Evangelischen Kirche Großer Andrang bei „Liebeszeit-Segen“ im Schloss Ludwigsburg
Mehr als 210 Paare ließen sich am Valentinstag im Ludwigsburger Schloss segnen. Auch queere Paare waren dabei.
Mehr als 210 Paare ließen sich am Valentinstag im Ludwigsburger Schloss segnen. Auch queere Paare waren dabei.
Am Valentinstag haben mehr als 210 Paare im Ludwigsburger Schloss einen kirchlichen Segen für ihre Liebe empfangen – bei der Aktion „Liebeszeit-Segen“ der evangelischen Kirchen in Ludwigsburg. Ein „Ansturm“, den die Organisatoren nicht erwartet hatten, wie Pfarrer Stephan Seiler-Thies, einer von rund 20 Pfarrerinnen und Diakoninnen, die an diesem Tag zahlreiche Segenssprüche weitergaben, bestätigte.
Die vorab freigegebenen Zeitslots seien schnell ausgebucht gewesen – deshalb hätten die Geistlichen jede verfügbare Pause genutzt, um auch spontan vorbeikommende Paare zu segnen. Teils bildeten sich Schlangen im Foyer, bis die nächsten Geistlichen für den Segen frei waren.

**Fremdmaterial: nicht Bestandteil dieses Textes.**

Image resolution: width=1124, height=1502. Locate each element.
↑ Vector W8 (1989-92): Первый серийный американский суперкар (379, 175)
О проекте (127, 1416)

Die Anlässe, warum die Menschen kamen, seien vielfältig gewesen: Jung verliebt oder schon lange zusammen, mit Ehejubiläen oder einfach, weil es gerade schön ist – oder weil schwere Zeiten überwunden werden sollen. Auch sechs queere Paare seien bei der kirchlichen Veranstaltung dabei gewesen und hätten den Segen gesucht.
In drei barocken Schlossräumen wurden in mehreren Nischen Segen in unterschiedlichen Formen gespendet. Manche Paare flochten laut Seiler-Thies vor dem Segen Liebesbänder, alle erzählten, warum sie gekommen waren, was sie miteinander erlebt haben oder was sie sich für die Zukunft erhoffen. Ein Paar steckte sich vor dem Segen nochmals seine Eheringe an.
Laut den Organisatoren verweilten viele Paare nach dem Segen noch in einem der Schlossräume, stießen mit Sekt oder Selters auf ihre Liebe an, bedienten sich am Buffet und plauderten mit den Segnenden, bis diese das nächste Paar begrüßten.
Auch die parallele Aktion „Küss mich im Schloss“, mit der Paare nach einem Kuss kostenlos ins Ludwigsburger Schloss inklusive Schlossführung kamen, wurde laut Seiler-Theis stark nachgefragt. Etliche Paare verbanden beide Aktionen miteinander, ließen sich segnen und nahmen an einer Schlossführung teil.